Regulations on AI you should know

Introduction

With the EU enacting regulations on AI, many businesses have expressed concerns about how it will affect them. Big tech giants have paused or restricted certain AI-powered features in response to the new rules. Recently, a petition was raised seeking regulatory certainty on artificial intelligence. Furthermore, tech giants are planning to push back on AI regulation.

Legislation

There are three main laws governing AI regulation:

1. Digital Markets Act
2. EU AI Act
3. GDPR

Digital Markets Act

The Digital Markets Act (DMA) entered into force on 1 November 2022 and became applicable on 2 May 2023. This law aims to prevent so-called gatekeepers from restricting access to digital markets for other companies. Currently, five major tech companies are classified as gatekeepers.

EU AI Act

The EU AI Act came into effect on 1 August 2024 and provides a general framework for regulating AI applications. As the world’s first regulation on AI, it has received significant scrutiny, particularly from industry leaders. The Act categorizes AI models into four distinct risk levels:

• Unacceptable Risk: AI systems that pose an unacceptable risk, such as social scoring or manipulative AI, are prohibited.
• High Risk: AI systems that handle personal data or operate in safety-critical areas are strictly regulated.
• Limited Risk: These systems face fewer regulations and transparency requirements.
• Minimal Risk: These systems are largely unregulated.

GDPR

The General Data Protection Regulation (GDPR) is a comprehensive regulation in EU law governing data protection and privacy across the European Union and European Economic Area. It also addresses the transfer of personal data outside these regions.

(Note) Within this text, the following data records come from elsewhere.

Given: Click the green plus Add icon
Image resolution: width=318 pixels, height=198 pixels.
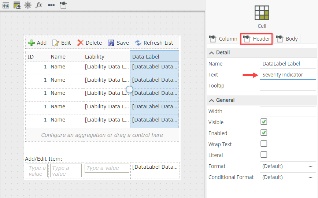Looking at the screenshot, I should pyautogui.click(x=32, y=43).
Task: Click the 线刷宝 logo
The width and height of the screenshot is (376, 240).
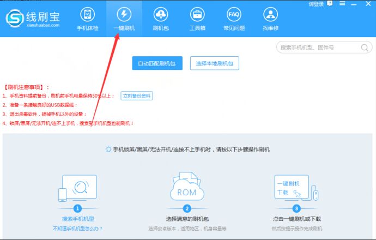Action: click(x=33, y=19)
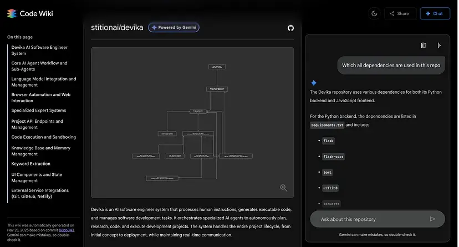The image size is (459, 247).
Task: Collapse the chat panel with arrow icon
Action: (x=439, y=46)
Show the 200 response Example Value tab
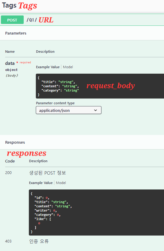164x251 pixels. [41, 183]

How might this affect AI strategies?

The EU AI Act makes it clear that some use cases are prohibited, but since these are relatively uncommon, we will focus on those use cases that remain viable. Implementing transparency mechanisms and ensuring proper record-keeping can help meet compliance requirements.

Conclusion

The current legislation, particularly the EU AI Act, requires businesses to make their AI systems transparent and subject to human oversight. GDPR adds additional requirements for data minimization, anonymization, and the right to be forgotten, impacting how AI training pipelines must be designed.